Если сцепились рука с рукой люди пьющие и торгующие вином и наступают на других людей и хотят споить весь мир, то пора и людям разумным понять, что и им надо схватиться рука с рукой и бороться со злом, чтобы их и их детей не споили заблудшие люди.

"Рука с рукой" во втором случае подразумеваются в разуме, только, с ограничением на борьбу со злом не насилием. В первом случае "рука с рукой" злые, т. е., как мы на прошлой паре говорили о зле, оно та фаза хорошо, которая сбрасывает с себя требование красоты (войска на параде одеты и подчеркнуто красивы, как бы для того чтобы обозначить другой полюс экстаза войны, раздетость и некрасивое поведение). Опьянению противопоставляется опьянение: светлым разумом, братством, могуществом согласия, единством воль. В том, противном опьянении плохо только то, что там нет света, ясности, подъема.

Из-за неуловимости мы и его темной практики отсчитывать приходится то того, что видно. Видно видное, красота.

Законы красоты - среднее и крайнее отношение - невыразимы нашими числами (Записная книжка № 4, 12. 3.1870 // 48: 117).

Мы имеем дело не с настоящим (не с "сущностью предмета", можно было бы говорить даже, не с "вещью в себе", потому что Кант тут же и упомянут), а с формами нас же самих, созданных нами для поддержания нас, как протезы, потому что мы сами собой не стоим.

Естественники решают фил[ософские] метаф[изические] задачи, а если бы они прочли Канта, вся работа их не имела бы места. А они прочли кипы книг, но не попали на настоящую (Записная книжка № 4, 13 М[арта] 1870 // 48: 118).

Но здесь "Критика чистого разума" кончается. Куда Кант не делает шага, в "вещь саму по себе" до форм пространства и времени, Толстой делает. Печальный опыт тех, кто пытался переступить кантовский запрет и не сумел, его не останавливает. Ему кажется, что есть ключ искусства, художества, может быть у него в руках даже, который вырвется из форм голой мысли, из тюрьмы соизмеримой метрики и отопрет настоящее.

История новой философии. Декарт отвергает всё сильно, верно, и вновь воздвигает произвольно, мечтательно. Спиноза делает то же. Кант то же. Шопенгауэр то же. - Но зачем воздвигать? Работа мысли приводит к тщете мысли. Возвращаться к мысли не нужно. Есть другое орудие - искусство. Мысль требует чисел, линий, симметрий, движения в пространстве и времени и этим сама убивает себя (там же).

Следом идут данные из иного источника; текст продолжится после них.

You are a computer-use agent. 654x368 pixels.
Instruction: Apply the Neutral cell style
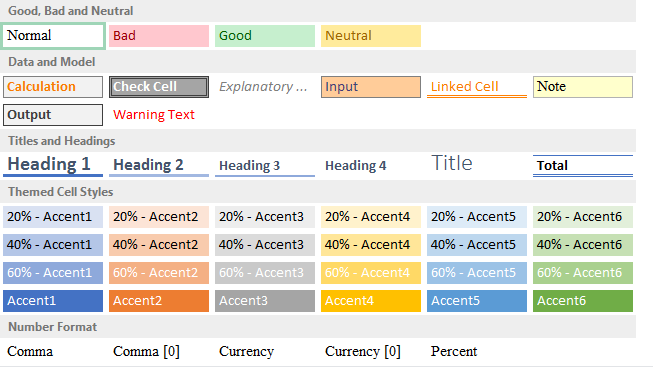tap(371, 36)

Мысль конечно только особая, линейная, плоская или метрическая требует чисел, симметрий. Не надо спешить отказаться от мысли в надежде на искусство, художество. Невольно хочется Толстому сказать: не делай так, не ходи туда, ты тоже плохо прочел Канта. Запрет, который он поставил, абсолютный. Не прав Фихте. Никакого способа и приема проникнуть в вещь саму по себе, das Ding an sich, не существует, ни даже всемогущего искусства.

Одно искусство не знает ни условий времени, ни пространства, ни движения, - одно искусство, всегда враждебное симметрии - кругу, дает сущность (там же).

"Одно искусство" при радикальном анархизме и тоталитаризме Толстого означает опять же отказ от всего европейского расписания, шаг на три тысячи лет в индоевропейскую архаику и библейскую Иудею, где законное, официальное определяющее знание - гимн и псалом. Но допустим у нас хватило бы смелости на этот шаг, мы теперь пока не можем за ним пойти из-за его ограниченного понимания мысли. Мы дождемся, когда он его изменит. Кроме этого одного, мы целиком с ним.